TESTO RIPORTATO >>
>>>>>

Cass. civ. Sez. II, Sent., 14-03-2011, n. 5933 Recesso e risoluzione

Sentenza scelta dal dott. Domenico Cirasole direttore del sito giuridico http://www.gadit.it/

Svolgimento del processo

Con distinti atti di citazione, notificati tra il 28 dicembre 2001 e il 4 gennaio 2002, N.G., I.V., T. G.M. e F.M.G. proponevano appello avverso la sentenza resa dal Tribunale di Roma il 24 aprile 2001, con la quale erano stati condannati, a titolo di saldo del corrispettivo di un appalto edile e previa la sua risoluzione per inadempimento degli stessi appellanti, al pagamento, in favore della TE. Tecnica Edile s.r.l., della somma di L. 47.862.326, oltrechè il solo T. a quella di ulteriori L. 1.350.000.

L’adita Corte di appello di Roma, con sentenza n. 381/2005, depositata il 27 gennaio 2005, dichiarava inammissibili gli appelli di T.G.M. e F.G.; dichiarava contumaci i medesimi F. e T. nella causa promossa rispettivamente dalla I. e dalla N.; riduceva la condanna della N. e della I. sino alla concorrenza di L. 21.304.116, oltre i.v.a. e provvedeva complessivamente sulle spese del grado.

<<<<<

RIGHE DEI DATI >>
>>>>>

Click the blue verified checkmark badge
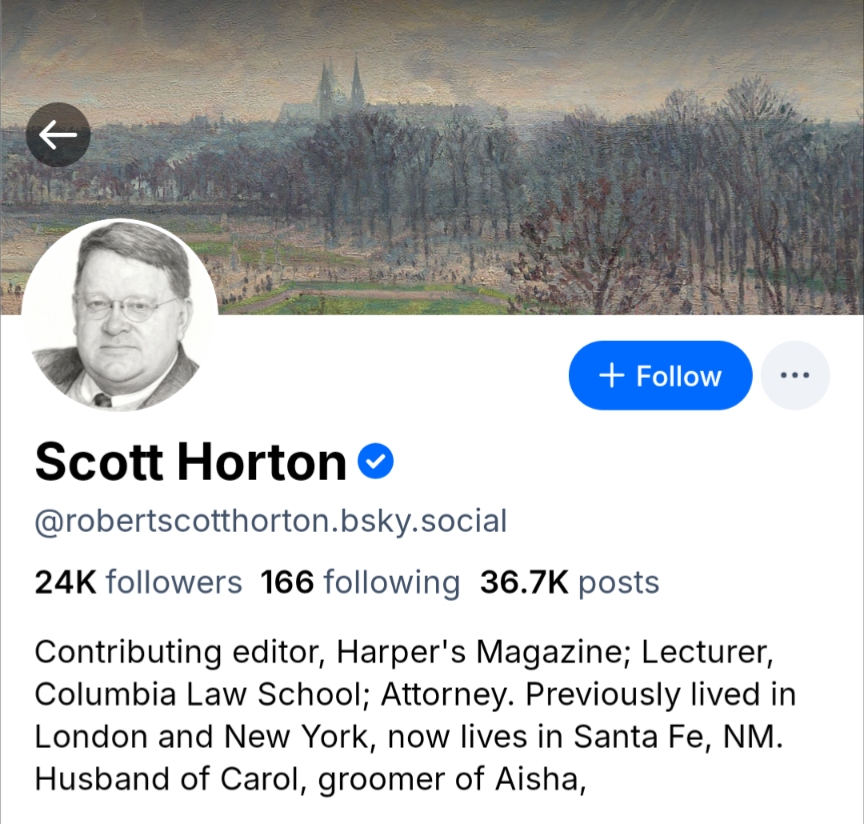 pyautogui.click(x=376, y=461)
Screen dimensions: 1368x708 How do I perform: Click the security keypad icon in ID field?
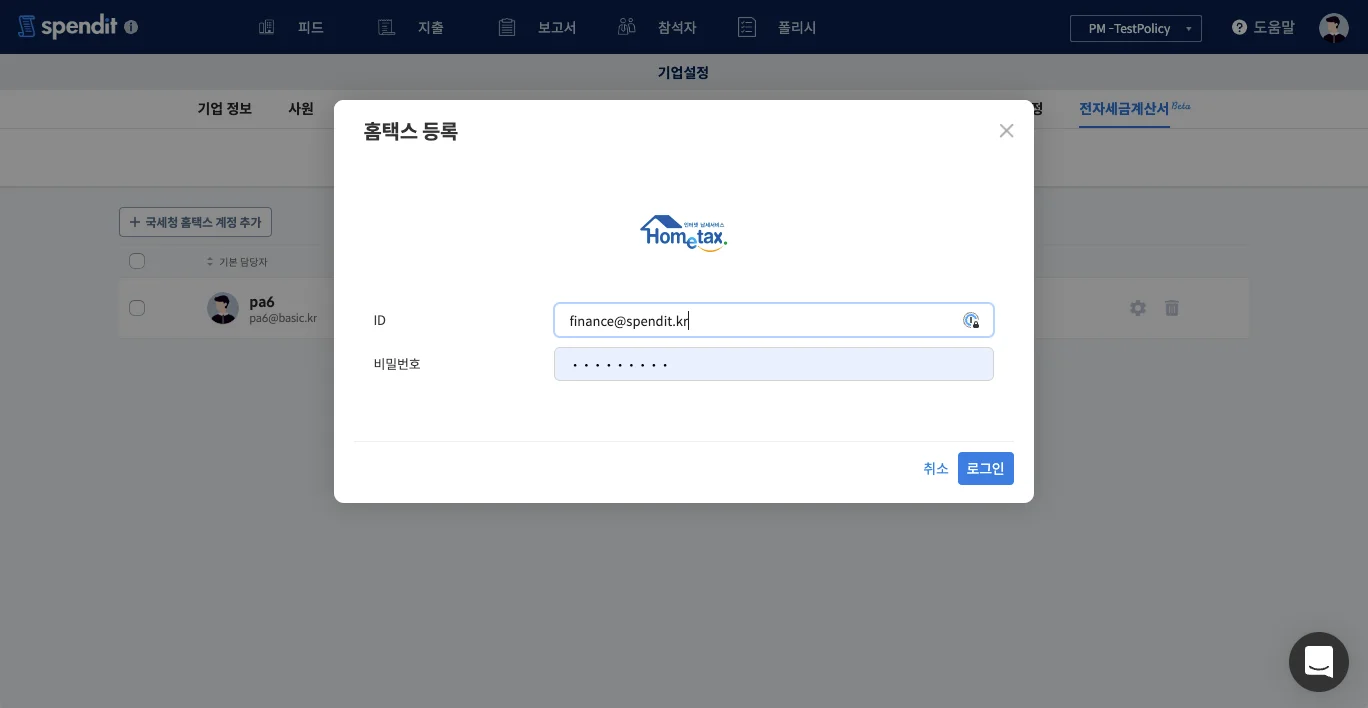pos(971,320)
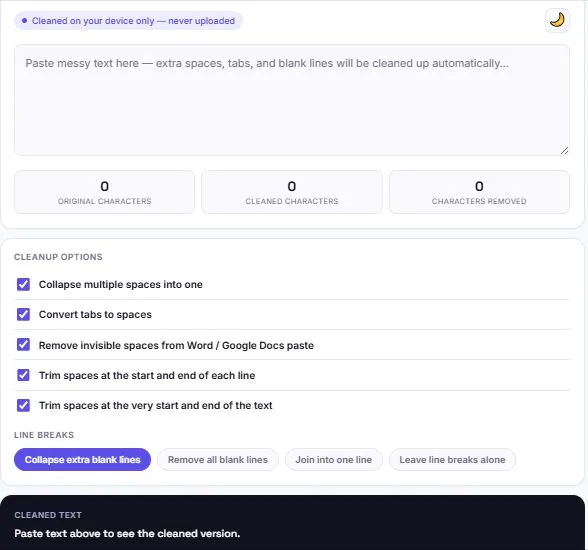The image size is (588, 550).
Task: Click the Original Characters counter card
Action: (x=104, y=192)
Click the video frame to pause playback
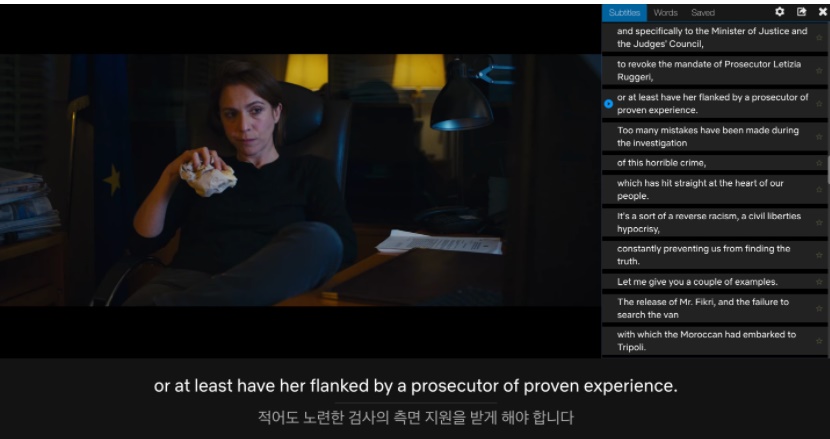This screenshot has width=830, height=439. click(300, 180)
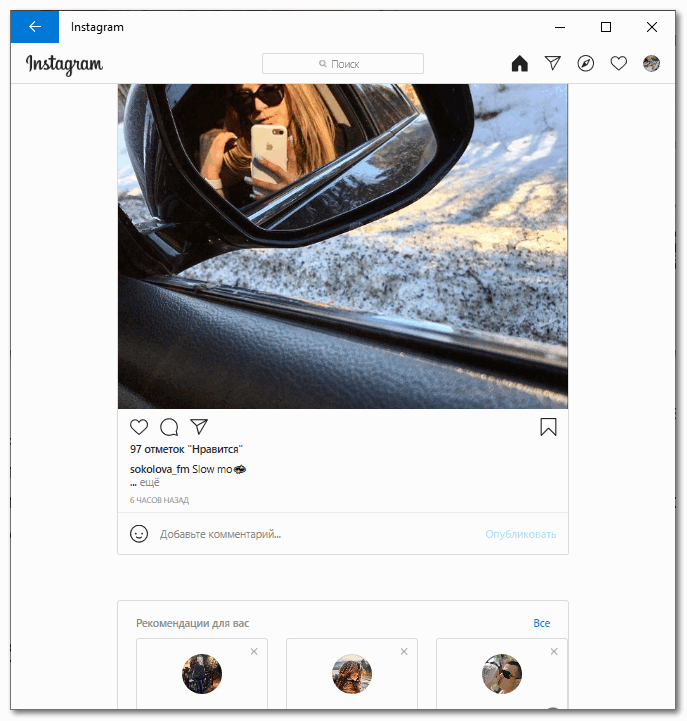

<<<<<

ISTRUZIONI >>
a – Nella sentenza sull'appalto edile, fino a quale importo la Corte di appello di Roma ridusse la condanna della N. e della I.?
b – Riprendi la sentenza sull'appalto edile proseguendo dopo l'ultima frase riportata.

RISPOSTE >>
a – Fino alla concorrenza di L. 21.304.116, oltre i.v.a.

b –
A sostegno dell’adottata sentenza, la Corte territoriale rilevava, innanzitutto, che non erano state rinvenute in atti le procure alle liti del T. e della F., che nelle rispettive citazioni in appello si assumevano rilasciate "nel giudizio di primo grado". Con riferimento alla posizione della I. e della N. si riteneva che non poteva trovare accoglimento la domanda proposta in primo grado con riguardo ai lavori che non erano riconducibili al preventivo approvato, atteso il difetto di elementi a conforto della tesi del relativo assenso da parte delle stesse I. e N..

Avverso la suddetta sentenza della Corte di appello di Roma hanno proposto rituale ricorso, in via principale, T.G.M. e F.M.G., articolato in due motivi, avverso il quale si sono costituite tutte le parti intimate con appositi controricorsi contenenti, ognuno, ricorso incidentale, basato, quello del Fallimento T.E. Tecnica Edile s.r.l., su un unico motivo, quello di I.V., su tre motivi, e quello di N.G. su due motivi.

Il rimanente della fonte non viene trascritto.